Posted by
KsReaganite on Sunday, June 14, 2009 9:05:54 PM
An enemy who openly shows his weakness, or is perceived thereof, is a dishonorable enemy. That is a thread of thought that has been true in the Middle East for millennia and more. The constant badgering of Israel by the Obama administration and the mealy mouthed response to Iran’s nuclear ambitions portray an America that would rather sue its enemies in a court of law than confront them on the field of battle. Whether the friends of Israel in America were expecting anything different from an administration exclusively staffed by Ivy League litigators is worth wondering.
What is beyond wondering is that feminized politics and policy do not impress the very masculine approach to statecraft that is found in the cultures of Israel, the Arabs, the Persians, and the Pashtuns. When the most important policy debate in the US military is how to accommodate gays in the trenches and women in fighter planes, it is little wonder that our enemies do not take us or our purpose seriously. Frankly there are a few historians both in the Middle East and here who see in us a power that is reminiscent of the Roman Empire at its zenith where luxurious abstractness and moral ambivalence was seeped into the vitals of a military behemoth slowly, steadily, and, ultimately, fatally.
The debate we should be having is not how to provide for abortions in military hospitals but how to abort the deadly possibility of a nuclear armed Iran. The United States military is supposed to be a fighting force not a uniformed version of Westchester county suburban decadence run amok.

• To do:
In the post about America's stance toward Israel and Iran, what empire do some historians see the United States as resembling?

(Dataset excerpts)
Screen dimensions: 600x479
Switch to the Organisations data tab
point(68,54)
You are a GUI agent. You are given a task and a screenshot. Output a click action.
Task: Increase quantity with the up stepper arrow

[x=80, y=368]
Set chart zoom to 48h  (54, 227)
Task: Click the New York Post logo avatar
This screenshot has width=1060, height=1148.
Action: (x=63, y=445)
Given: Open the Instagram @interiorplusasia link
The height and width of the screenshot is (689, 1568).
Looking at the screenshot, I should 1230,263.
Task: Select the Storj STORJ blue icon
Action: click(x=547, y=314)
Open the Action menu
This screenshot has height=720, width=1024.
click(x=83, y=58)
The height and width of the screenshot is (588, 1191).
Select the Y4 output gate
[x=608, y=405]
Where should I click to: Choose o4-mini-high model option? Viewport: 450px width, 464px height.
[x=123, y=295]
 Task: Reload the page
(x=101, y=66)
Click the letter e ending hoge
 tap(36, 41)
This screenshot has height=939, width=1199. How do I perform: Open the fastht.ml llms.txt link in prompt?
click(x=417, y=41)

• Result:
The Roman Empire at its zenith.